Francesco Galli Zugaro, founder of Aqua Expeditions, said his team is “incredibly passionate about keeping the great rivers of the world clean and beautiful for future generations.”
The company’s responsible ecotourism practices and standards include fuel efficiency (using a specialized wet exhaust system on its ships’ engines to minimize carbon dioxide emissions and reduce its carbon footprint), waste management, and the use of eco-friendly products such as biodegradable cleaning products on board its vessels, as well as community outreach.
Tom Power, co-founder of United Kingdom-based tour operator Pura Aventura, has been advising travelers to opt for longer cruises as the best way to minimize negative impact.
“Shorter cruises encourage more flights, which have a greater impact on this fragile environment and increase risks of the introduction of invasive species,” he said.
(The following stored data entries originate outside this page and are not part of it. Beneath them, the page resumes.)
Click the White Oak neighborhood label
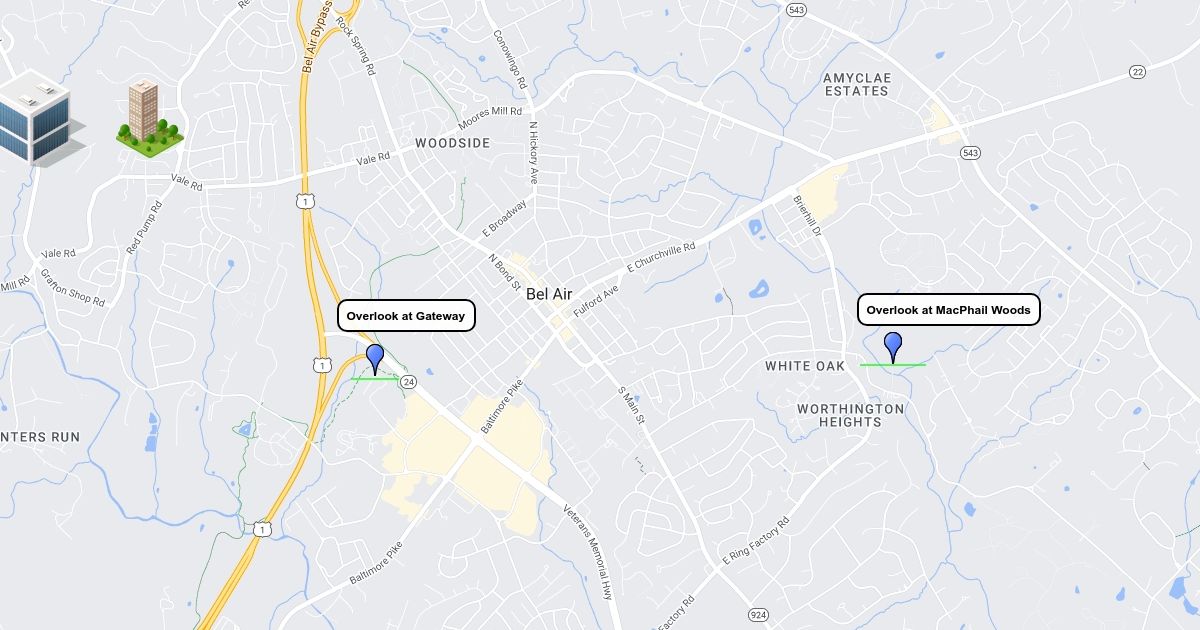tap(805, 366)
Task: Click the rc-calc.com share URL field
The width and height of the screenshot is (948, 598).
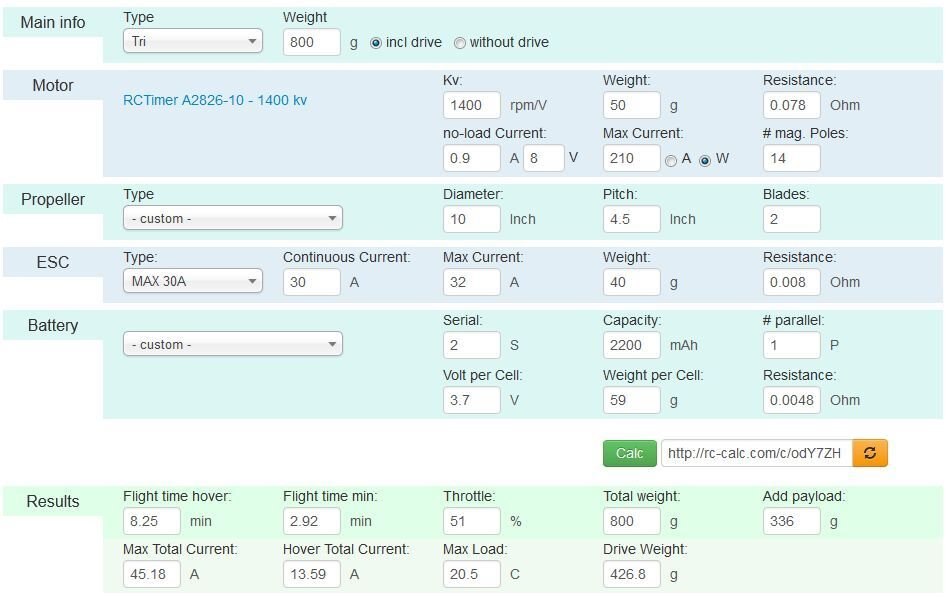Action: click(756, 453)
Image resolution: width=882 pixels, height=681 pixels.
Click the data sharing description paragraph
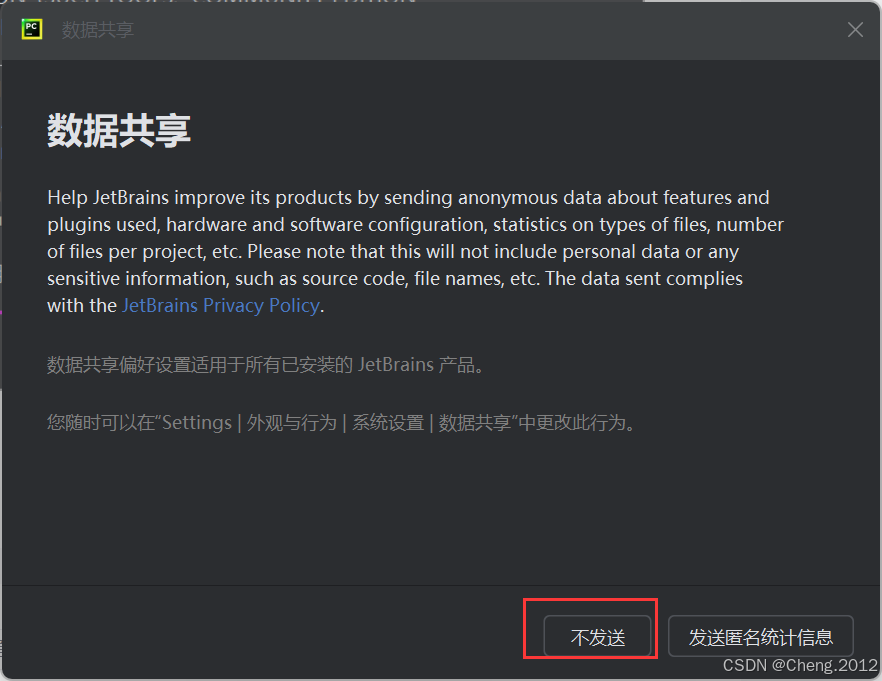tap(400, 250)
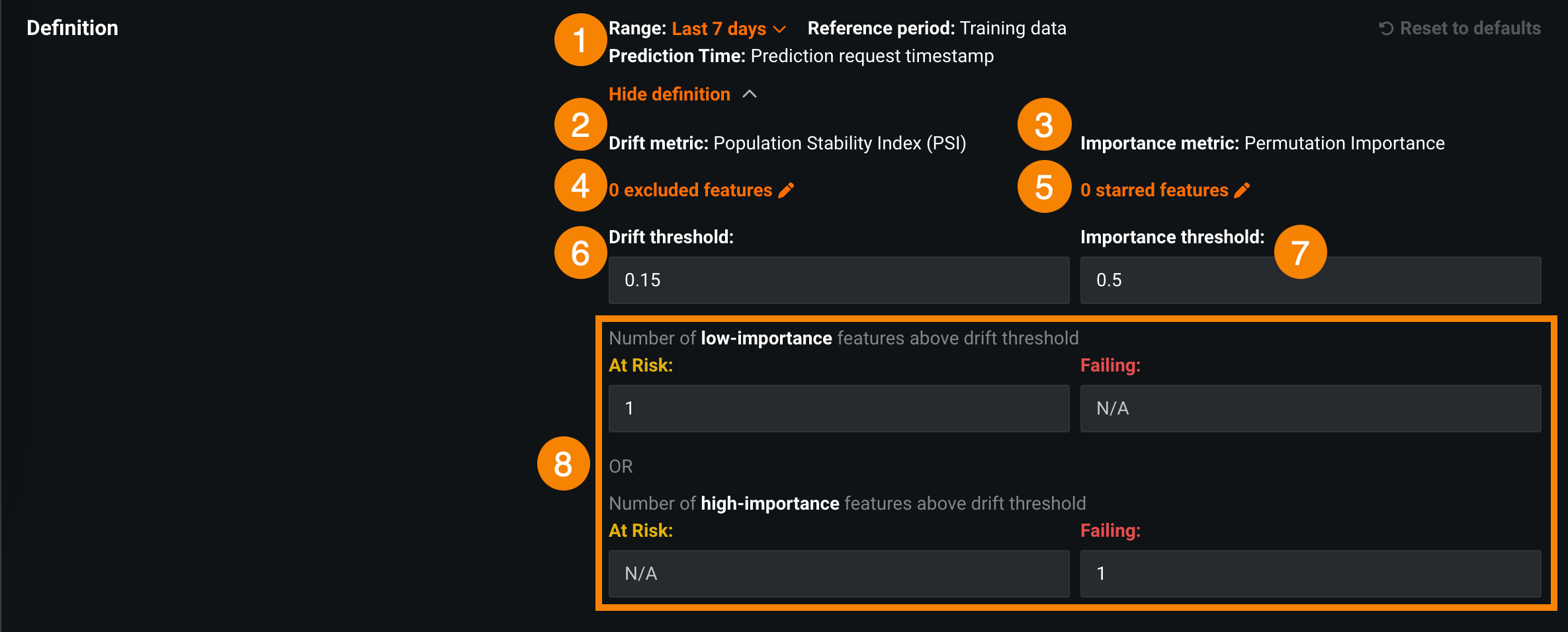Click the orange callout number 3 badge
The width and height of the screenshot is (1568, 632).
point(1044,124)
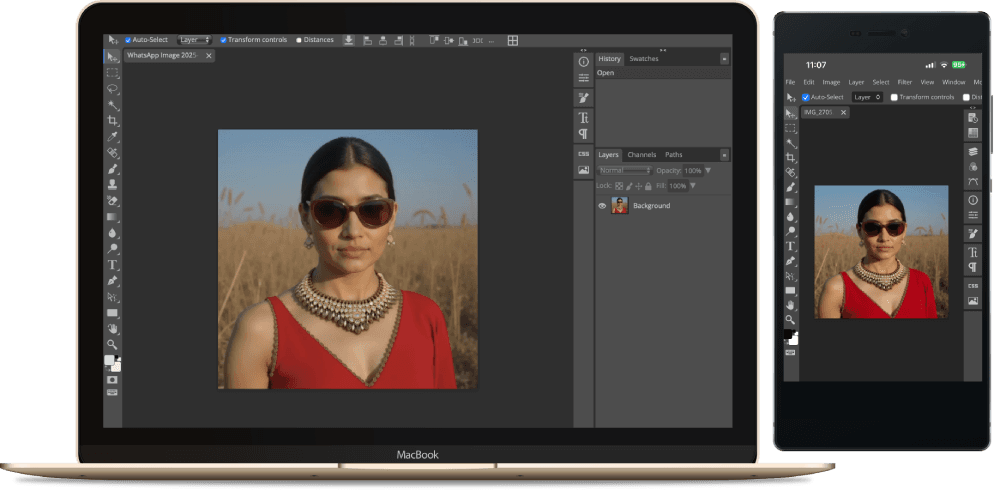Open the Filter menu on the phone
This screenshot has width=1000, height=490.
click(904, 82)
For destinations like the Galapagos Islands, Pura recommends seven nights, including two or three nights in a locally owned hotel on one of the islands, which is “a good way to get a sense of how people live here and to distribute some of your money into the community.”
Besides their negative environmental impact, giant cruise liners have been slammed for contributing to overtourism. ExpeditionTrips’ Palmer noted that small-ship operators have a clear advantage since most are actively engaged in giving back to the destinations they visit.
“Examples include funding for conservation efforts in the Galapagos Islands, engaging with small communities in the South Pacific who rarely receive visits, and hiring local guides and specialists to impart local knowledge,” he said. “Since most trips we represent visit wilderness areas with little or no infrastructure, there is less risk of the overtourism that occurs in ports frequented by larger mass-market vessels.”
Travel agency consortium Travel Leaders, which says it’s fighting overtourism, does not have specific data on the phenomenon in the cruise industry, but CEO Ninan Chacko noted that cruise traffic is responsible for some of the overcrowding in some destinations.
He said he expects at-risk cruise destinations and seasons to be identified in the second phase of his group’s collaborative research with New York University’s School of Professional Studies.
“We want to work with all of our supplier partners to find viable business solutions, which result in better experiences for our travelers,” he said.
For now, it seems like cruising’s green credentials are only a factor for a niche market of environmentally aware travelers, but travel advisors should expect growing interest.
Marketing experts have identified increasing social awareness as driving purchase decisions, and in the case of cruising, this is now being reinforced by more rigorous government regulation.
Earlier this year, the European Commission adopted a proposal to revise the European Union system for monitoring, reporting, and verification of CO2 emissions from maritime transport. The proposal will make it easier for authorities to collect and monitor emissions data at individual ship level, making it hard for today’s megaships, many of which emit as many air pollutants as millions of automobiles, to continue to evade consumer scrutiny.
As SeaTrek’s Travers put it: “Healthy clean seas and reefs and rainforests are central to our business and indeed our very survival as humans.”
Those consultants who are already questioning the green credentials of their suppliers will surely have an advantage as the issue gains more prominence.